BEGIN Entries provided

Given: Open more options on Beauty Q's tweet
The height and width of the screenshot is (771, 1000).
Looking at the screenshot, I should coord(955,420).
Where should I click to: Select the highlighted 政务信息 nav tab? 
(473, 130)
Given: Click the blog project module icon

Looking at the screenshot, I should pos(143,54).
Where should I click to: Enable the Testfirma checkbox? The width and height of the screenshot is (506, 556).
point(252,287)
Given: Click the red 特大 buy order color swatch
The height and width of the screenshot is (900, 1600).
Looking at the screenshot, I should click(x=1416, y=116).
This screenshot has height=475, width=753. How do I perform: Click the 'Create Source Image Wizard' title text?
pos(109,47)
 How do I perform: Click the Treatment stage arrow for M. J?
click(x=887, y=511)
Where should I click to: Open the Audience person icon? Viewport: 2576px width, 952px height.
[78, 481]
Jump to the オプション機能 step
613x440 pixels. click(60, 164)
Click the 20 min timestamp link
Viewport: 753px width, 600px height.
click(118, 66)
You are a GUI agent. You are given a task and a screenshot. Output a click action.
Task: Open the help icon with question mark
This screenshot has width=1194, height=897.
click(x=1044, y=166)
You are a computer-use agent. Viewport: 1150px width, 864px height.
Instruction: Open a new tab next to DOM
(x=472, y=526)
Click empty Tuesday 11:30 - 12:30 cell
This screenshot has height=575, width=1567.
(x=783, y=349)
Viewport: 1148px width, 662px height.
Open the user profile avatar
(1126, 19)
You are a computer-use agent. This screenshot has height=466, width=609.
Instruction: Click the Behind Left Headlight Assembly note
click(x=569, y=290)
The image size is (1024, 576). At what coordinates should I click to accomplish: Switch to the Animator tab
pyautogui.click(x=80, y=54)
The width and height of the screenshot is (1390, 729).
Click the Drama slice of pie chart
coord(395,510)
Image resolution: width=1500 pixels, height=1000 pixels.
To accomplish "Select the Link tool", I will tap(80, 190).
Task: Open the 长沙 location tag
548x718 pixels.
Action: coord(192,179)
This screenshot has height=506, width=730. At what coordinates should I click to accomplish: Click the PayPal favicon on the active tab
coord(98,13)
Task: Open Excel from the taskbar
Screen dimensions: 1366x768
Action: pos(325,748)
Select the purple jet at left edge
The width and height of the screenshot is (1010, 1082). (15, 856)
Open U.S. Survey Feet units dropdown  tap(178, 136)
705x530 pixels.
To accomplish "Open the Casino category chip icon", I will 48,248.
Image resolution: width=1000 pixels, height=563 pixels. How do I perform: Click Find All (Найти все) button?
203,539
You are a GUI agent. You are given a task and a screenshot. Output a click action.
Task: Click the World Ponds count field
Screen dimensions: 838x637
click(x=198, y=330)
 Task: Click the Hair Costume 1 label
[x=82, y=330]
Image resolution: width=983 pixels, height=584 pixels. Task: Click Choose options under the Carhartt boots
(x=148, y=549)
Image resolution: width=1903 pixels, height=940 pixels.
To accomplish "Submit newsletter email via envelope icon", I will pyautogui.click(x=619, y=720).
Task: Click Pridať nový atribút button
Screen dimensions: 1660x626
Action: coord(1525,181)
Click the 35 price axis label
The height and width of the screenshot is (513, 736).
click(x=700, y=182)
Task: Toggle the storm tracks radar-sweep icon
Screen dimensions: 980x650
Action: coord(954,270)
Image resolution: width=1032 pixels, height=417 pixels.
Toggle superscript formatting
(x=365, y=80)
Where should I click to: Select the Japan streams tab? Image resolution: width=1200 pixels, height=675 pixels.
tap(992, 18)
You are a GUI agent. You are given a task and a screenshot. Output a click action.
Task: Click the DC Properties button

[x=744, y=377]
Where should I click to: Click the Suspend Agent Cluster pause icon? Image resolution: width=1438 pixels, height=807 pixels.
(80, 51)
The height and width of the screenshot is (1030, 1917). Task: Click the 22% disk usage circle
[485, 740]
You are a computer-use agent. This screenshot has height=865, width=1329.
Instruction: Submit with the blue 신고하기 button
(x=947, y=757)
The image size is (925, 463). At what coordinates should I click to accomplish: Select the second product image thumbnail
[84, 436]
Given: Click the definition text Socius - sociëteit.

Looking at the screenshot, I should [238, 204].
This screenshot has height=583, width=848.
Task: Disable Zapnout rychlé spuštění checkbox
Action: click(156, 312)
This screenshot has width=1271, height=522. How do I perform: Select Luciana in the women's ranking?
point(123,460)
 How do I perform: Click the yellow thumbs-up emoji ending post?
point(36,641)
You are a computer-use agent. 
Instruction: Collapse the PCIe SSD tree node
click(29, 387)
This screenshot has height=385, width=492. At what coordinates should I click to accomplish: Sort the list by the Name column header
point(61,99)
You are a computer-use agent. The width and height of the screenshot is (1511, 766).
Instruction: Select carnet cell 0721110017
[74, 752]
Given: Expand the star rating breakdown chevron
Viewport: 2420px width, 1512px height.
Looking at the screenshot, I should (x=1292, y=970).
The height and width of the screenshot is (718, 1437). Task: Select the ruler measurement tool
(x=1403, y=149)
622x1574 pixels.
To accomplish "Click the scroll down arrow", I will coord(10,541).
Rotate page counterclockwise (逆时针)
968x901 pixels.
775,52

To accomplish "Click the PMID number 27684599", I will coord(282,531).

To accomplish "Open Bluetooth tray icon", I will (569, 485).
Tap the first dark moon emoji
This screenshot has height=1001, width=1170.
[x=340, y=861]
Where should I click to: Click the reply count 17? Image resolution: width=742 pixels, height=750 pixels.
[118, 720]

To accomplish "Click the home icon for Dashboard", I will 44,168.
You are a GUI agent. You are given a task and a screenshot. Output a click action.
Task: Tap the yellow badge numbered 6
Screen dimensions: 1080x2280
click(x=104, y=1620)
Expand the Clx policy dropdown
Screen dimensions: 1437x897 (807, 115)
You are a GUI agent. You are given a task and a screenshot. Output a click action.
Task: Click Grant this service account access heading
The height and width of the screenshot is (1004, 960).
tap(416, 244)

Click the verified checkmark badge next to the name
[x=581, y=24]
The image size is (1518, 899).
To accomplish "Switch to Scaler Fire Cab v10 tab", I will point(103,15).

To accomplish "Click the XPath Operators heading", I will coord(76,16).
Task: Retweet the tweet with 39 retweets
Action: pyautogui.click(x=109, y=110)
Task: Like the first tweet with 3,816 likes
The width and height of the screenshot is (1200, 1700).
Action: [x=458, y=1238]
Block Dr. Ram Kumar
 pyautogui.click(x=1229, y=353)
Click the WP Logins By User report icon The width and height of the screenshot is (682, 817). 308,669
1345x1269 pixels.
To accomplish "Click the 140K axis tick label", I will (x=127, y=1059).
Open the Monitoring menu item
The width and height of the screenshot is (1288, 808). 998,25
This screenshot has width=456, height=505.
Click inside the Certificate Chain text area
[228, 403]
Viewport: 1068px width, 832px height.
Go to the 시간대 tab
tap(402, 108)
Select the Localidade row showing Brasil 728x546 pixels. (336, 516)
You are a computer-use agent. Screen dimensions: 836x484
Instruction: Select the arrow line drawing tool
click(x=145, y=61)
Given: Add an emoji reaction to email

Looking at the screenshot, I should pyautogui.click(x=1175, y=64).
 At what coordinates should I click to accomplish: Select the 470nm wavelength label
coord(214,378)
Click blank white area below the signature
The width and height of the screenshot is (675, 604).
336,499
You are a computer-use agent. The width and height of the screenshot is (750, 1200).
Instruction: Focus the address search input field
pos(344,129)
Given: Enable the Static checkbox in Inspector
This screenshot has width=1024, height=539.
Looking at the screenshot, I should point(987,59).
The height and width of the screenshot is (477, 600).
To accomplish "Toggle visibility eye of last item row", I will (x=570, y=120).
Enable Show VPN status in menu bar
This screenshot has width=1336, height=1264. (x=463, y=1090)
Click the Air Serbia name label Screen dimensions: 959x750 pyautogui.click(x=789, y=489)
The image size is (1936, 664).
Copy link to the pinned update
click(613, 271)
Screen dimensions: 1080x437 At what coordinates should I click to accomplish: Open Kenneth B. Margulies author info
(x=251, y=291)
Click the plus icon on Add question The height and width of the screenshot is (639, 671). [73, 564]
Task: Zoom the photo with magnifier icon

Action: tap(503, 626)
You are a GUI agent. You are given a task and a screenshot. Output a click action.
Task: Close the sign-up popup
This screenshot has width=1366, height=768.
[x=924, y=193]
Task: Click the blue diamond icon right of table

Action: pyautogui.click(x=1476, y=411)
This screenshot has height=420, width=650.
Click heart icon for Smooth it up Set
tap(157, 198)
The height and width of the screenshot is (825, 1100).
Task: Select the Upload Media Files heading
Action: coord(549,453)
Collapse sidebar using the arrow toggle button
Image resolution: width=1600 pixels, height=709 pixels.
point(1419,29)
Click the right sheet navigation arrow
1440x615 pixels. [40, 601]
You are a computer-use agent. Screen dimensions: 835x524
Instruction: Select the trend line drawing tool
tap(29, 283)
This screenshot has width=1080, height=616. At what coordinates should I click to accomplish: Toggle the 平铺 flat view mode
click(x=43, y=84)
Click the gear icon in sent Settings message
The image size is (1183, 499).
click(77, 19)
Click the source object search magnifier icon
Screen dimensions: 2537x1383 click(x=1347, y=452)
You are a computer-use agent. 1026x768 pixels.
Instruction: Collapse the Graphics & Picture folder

END Entries provided

How many of the lines above hold "question"? Answer with only the number.

Written response: 2